After 5 years of development, I am releasing The Citadel Protocol

Given the recent news of China (potentially) breaking RSA encryption and thus posing a direct threat to our communications, I decided that this project was now needed by engineers.

GitHub

Company Website

Rustdocs

Whitepaper

The Citadel Protocol is a high-performance asynchronous signal-like protocol written in rust that extends upon the ratcheting algorithm by using multi-layered ratcheting, multi-layered encryption, post-quantum key exchange, configurable true perfect forward secrecy (each packet gets a unique encryption key via re-keying) or best-effort modes, file-transfer encryption, built-in NAT traversal (no libp2p), configurable credentialed authentication (via argon-2id), device-dependent authentication, or passwordless authentication, amongst other features.

The Citadel Protocol is built on top of an underlying transport protocol. Either TCP, TLS, or QUIC may be used for transport (Default TLS for hybrid cryptography). The Citadel Protocol is used to communicate between nodes in the network.

The network topology contains a central globally-reachable node that is, by default, used for peer discovery and NAT traversal (this node can have application logic endowed unto it, but is not required). Peers connect to this central server, and, upon registration and connection, are able to then message pass amongst each other and even the central server.

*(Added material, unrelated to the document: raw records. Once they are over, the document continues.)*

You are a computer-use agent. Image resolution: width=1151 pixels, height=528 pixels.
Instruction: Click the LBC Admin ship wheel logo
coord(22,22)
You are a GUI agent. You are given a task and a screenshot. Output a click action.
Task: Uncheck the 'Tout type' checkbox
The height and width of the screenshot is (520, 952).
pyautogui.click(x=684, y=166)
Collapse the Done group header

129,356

Since NAT traversal is easier to perform with UDP, the QUIC protocol is used for P2P connections as this is complimentary. For Client to server connections, the server can choose to use TCP, TLS, or QUIC as an underlying protocol.

Using the Citadel SDK, rust developers can easily create hyper-secure post-quantum applications that are suitable for client-to-server and p2p applications.

I have been the only developer for the past 5 years. I am now inviting others to come and help improve and guide this project to build an ecosystem of security-aware rust engineers living in the future, for the future.